The expected output is an exact copy of each line from the line with "For every named" through the end of the data below, with no pictures in it.
-----
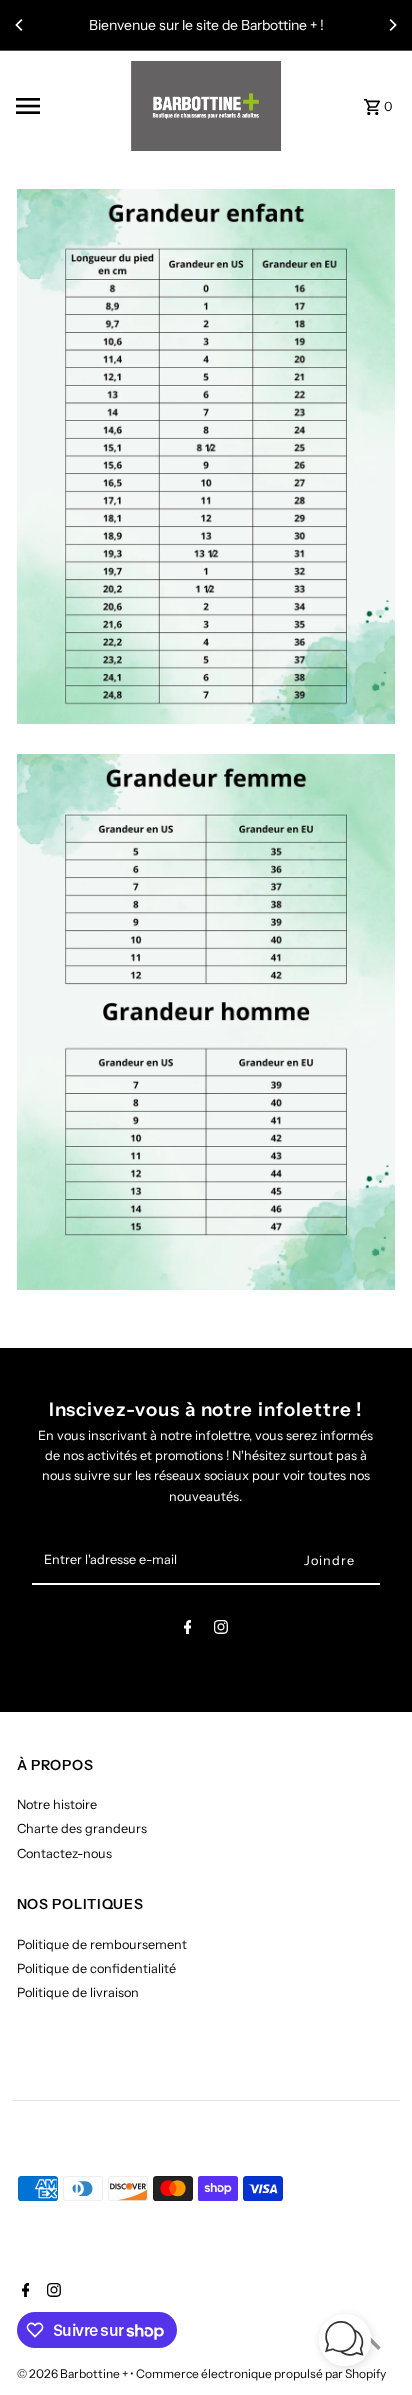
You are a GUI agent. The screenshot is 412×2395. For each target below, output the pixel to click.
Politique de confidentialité (96, 1968)
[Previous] (20, 25)
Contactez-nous (64, 1853)
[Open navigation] (67, 106)
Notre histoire (57, 1804)
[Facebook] (188, 1630)
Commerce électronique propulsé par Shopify (261, 2373)
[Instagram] (221, 1630)
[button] (345, 2342)
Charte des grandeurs (82, 1828)
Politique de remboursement (102, 1944)
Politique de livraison (78, 1992)
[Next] (392, 25)
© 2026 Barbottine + (73, 2373)
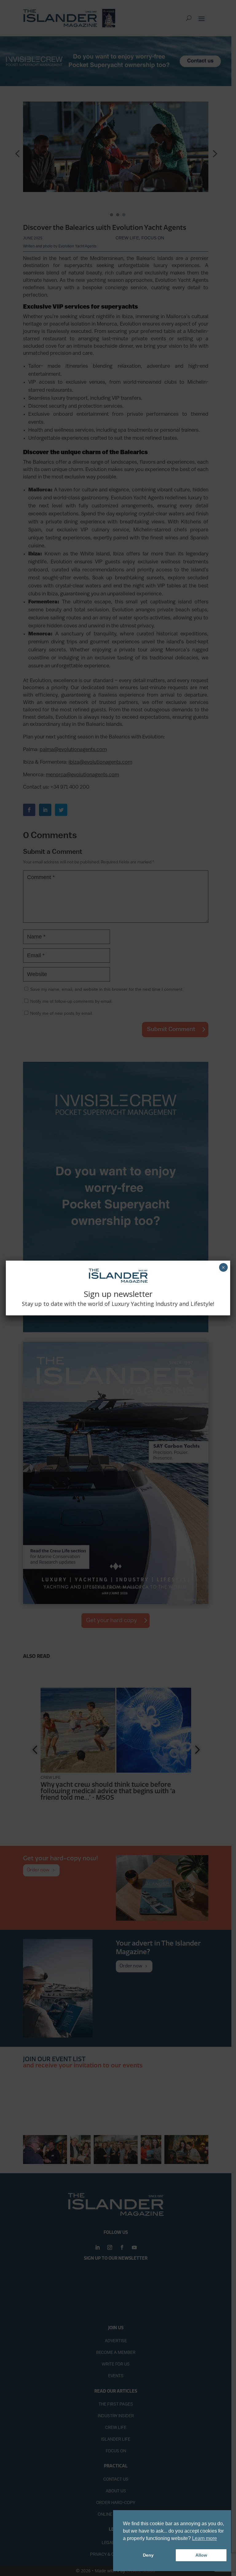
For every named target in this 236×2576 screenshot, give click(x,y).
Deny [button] (148, 2555)
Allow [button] (201, 2555)
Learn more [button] (204, 2538)
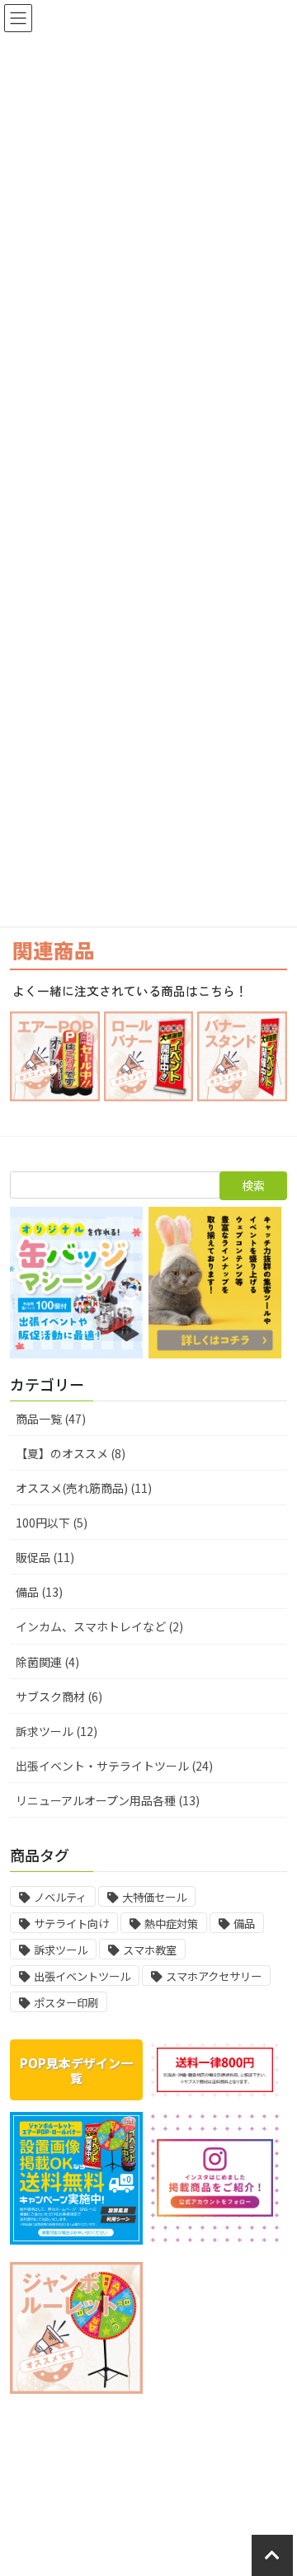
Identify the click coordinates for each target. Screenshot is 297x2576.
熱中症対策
-----
— RESULT —
For every named target in this 236×2576 screenshot, give click(x,y).
Deny [button] (148, 2555)
Allow [button] (201, 2555)
Learn more [button] (204, 2538)
Identify the click coordinates for each target. Screenshot is 297x2576.
熱中症対策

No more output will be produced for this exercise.